A different sort of future worries bioengineering foes.
They say genetically engineered food could harm the environment and blow on the winds to contaminate organic crops. As for the potential health impacts, nothing short of the fate of the world's food supply is at stake, they contend.
"Without their consent, consumers are being forced to participate in the largest uncontrolled biological experiment in the history of humankind," said Scott Wolf, a leader of Citizens for a GE-Free Butte.
First introduced to the world's farm fields in the mid-1990s, agricultural bioengineering is still in its infancy. But genetically altered crops have found a significant place on America's grocery shelves.
The biggest foray has been into four major crops -- corn, soybeans, rapeseed and cottonseed -- that have been engineered to resist pests or withstand potent commercial weed killers. With soy and corn a staple in myriad products, as much as 70% of the nation's processed foods contain bioengineered ingredients.
Opponents say government has shirked its duty to test and regulate the rising tide of genetically altered foods.
Opposition in Europe
Overseas, genetically altered crops have faced widespread opposition in Europe and Africa, where critics say the long-term risks are unknown. By patenting new-breed crops, they say, multinational companies stand to reap an economic windfall while farmers in the U.S., Europe and the Third World struggle.Now, in the U.S., opponents are attempting to mount a blockade of their own, one county at a time.
Aside from the four measures on the Nov. 2 ballot, others are hot on their heels. Foes of genetically engineered crops in half a dozen other regions, from Sonoma to Santa Barbara, are laying plans for ballot campaigns next year. So are activists in other states, such as Hawaii and Vermont.
The effort looks to have its best shot in Marin County, where supervisors endorsed the ban. In San Luis Obispo County, backers of a ban face a tough fight against a coalition of farmers and business leaders.

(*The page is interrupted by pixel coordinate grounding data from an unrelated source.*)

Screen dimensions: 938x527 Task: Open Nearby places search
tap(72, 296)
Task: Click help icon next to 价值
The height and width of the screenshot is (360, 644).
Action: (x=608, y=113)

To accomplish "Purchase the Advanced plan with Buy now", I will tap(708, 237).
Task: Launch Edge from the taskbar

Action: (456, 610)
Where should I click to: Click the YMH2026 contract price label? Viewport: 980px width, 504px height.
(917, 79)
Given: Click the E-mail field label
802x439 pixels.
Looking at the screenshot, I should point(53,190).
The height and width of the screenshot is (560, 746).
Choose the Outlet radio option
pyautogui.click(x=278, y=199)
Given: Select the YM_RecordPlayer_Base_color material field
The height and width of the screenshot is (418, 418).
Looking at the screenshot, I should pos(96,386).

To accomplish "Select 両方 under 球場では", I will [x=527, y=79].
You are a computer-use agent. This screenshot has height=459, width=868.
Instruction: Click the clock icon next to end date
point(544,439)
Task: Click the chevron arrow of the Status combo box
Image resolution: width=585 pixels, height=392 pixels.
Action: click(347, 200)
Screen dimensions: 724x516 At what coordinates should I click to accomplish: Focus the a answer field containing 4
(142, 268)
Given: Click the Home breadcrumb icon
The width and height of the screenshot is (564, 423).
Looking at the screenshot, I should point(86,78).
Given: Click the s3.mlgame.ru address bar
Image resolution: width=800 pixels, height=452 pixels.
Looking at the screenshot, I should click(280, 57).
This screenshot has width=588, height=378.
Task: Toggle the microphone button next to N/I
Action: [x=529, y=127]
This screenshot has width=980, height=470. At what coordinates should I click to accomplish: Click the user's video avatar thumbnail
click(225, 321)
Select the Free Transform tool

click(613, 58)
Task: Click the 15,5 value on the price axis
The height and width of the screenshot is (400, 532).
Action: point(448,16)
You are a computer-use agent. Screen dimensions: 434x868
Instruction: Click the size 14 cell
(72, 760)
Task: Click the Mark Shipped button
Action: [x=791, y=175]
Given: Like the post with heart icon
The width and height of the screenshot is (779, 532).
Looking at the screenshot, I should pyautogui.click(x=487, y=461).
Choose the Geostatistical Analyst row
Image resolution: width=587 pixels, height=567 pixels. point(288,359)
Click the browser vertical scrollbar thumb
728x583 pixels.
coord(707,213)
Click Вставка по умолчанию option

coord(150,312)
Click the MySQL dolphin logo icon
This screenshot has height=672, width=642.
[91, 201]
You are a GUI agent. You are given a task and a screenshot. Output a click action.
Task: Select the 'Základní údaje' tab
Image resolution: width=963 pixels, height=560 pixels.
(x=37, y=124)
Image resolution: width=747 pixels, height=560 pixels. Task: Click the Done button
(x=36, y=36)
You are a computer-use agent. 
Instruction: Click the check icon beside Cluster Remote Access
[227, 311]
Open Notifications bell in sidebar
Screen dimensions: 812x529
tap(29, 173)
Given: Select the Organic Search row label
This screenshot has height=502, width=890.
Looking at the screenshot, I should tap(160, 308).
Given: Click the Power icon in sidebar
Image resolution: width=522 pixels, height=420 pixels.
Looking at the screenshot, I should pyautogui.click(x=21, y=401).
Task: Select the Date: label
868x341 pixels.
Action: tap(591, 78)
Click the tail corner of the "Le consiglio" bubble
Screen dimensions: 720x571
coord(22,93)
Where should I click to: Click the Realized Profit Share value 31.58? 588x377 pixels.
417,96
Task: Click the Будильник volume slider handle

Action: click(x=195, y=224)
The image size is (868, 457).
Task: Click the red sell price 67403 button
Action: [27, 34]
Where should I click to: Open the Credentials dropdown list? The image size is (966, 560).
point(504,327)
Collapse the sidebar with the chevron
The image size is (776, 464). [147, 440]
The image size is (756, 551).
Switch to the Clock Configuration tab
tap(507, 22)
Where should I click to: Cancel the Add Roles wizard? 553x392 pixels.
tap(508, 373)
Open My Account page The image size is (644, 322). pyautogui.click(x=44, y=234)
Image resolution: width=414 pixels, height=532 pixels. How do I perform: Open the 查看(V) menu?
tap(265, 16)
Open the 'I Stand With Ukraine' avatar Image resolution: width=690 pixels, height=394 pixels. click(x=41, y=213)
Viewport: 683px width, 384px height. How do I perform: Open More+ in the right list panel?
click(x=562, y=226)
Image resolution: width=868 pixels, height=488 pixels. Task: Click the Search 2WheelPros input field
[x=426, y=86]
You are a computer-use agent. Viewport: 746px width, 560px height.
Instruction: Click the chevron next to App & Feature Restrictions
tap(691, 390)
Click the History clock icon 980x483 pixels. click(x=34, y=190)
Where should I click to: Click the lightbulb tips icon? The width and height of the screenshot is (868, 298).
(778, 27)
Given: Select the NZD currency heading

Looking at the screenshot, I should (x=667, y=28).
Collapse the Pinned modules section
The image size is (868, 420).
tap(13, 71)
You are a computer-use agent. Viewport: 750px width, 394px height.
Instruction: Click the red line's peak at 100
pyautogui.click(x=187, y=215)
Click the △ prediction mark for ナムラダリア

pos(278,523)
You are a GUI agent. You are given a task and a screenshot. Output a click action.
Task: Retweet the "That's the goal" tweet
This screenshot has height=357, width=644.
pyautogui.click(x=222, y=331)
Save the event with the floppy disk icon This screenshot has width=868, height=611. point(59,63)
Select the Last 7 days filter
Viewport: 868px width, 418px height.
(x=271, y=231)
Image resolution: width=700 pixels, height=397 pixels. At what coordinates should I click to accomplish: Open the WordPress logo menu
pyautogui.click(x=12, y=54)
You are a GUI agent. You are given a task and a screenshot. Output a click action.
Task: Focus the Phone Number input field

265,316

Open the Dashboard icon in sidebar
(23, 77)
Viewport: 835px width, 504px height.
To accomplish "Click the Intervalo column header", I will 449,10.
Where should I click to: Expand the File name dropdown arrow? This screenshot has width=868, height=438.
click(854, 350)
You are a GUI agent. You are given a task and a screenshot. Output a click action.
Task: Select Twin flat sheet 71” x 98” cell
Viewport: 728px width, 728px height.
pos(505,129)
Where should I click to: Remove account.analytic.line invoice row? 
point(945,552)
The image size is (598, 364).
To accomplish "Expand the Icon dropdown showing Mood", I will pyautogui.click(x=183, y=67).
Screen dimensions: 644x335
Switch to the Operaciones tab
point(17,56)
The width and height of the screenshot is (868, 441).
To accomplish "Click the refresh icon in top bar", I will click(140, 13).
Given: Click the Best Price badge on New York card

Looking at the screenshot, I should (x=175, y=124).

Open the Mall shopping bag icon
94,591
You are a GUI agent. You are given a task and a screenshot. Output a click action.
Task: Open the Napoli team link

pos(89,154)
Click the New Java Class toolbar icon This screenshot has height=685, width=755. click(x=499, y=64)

Humboldt County's proposal features the toughest penalties of the lot -- jail time for growers who step over the bioengineering line. But criminalizing farming proved the measure's undoing.
This month, the Humboldt County district attorney concluded that the ban violated constitutional rights of due process because there was no provision for a jury trial. Backers are now asking voters to reject the measure so they can come back next year with a retooled version.
The biggest stakes may be in Butte, a county of 211,000 where agriculture is king.
Head up U.S. Highway 99 north of Sacramento and the dominance of farming is as undeniable as the rice fields and almond orchards spreading in all directions. Agriculture is a $350-million-a-year industry in Butte County, and farmers are among the county's movers and shakers. The supervisor representing Gridley is a rice farmer. So is the state assemblyman.
Local farmers have opened their wallets to block Measure D. Unlike the battle in Mendocino, where the biotech industry outspent opponents 7 to 1 and still got beat, Butte's opposition has been mostly homegrown.
The county's farm bureau has raised more than $100,000 to put up scads of signs along rural highways, staff phone banks and send speakers out to warn about the risk to Butte's dominant industry. The state farm bureau and California Cattlemen's Assn. have also chipped in money and manpower.
"This has united folks who normally wouldn't share a cup of coffee," said Jamie Johansson, an olive grower in Oroville and opposition leader.